Mülteci meselesi siyasi ve toplumsal alanda üst sıralarda yer almaya başlamış ve hükümete bu konuda somut adımlar atması için baskı yapmıştır. Önümüzdeki yıl yapılacak seçimler öncesinde, Türkiye’nin Suriye’deki hedeflerini değiştirmesi pek olası olmasa da, mülteci meselesinde Ankara ile Şam arasında bir diyalog kanalı bile açılabilir.
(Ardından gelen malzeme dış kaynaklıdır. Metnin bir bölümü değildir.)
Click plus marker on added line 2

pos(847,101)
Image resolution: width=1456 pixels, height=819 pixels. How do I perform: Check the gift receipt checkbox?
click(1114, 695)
İç politika, Ankara’nın dış politikasının arkasındaki fiili yönlendirici motivasyon gibi görünüyor. Türkiye’nin dış politikasının yürütülmesi, iç politikada giderek daha fazla başarıya odaklı hale geldiğinden, eski hasımlarıyla yakınlaşma fırsatları yarattı.

ArapNews

FİKRİKADİM

The ancient idea tries to provide the most accurate information to its readers in all the content it publishes.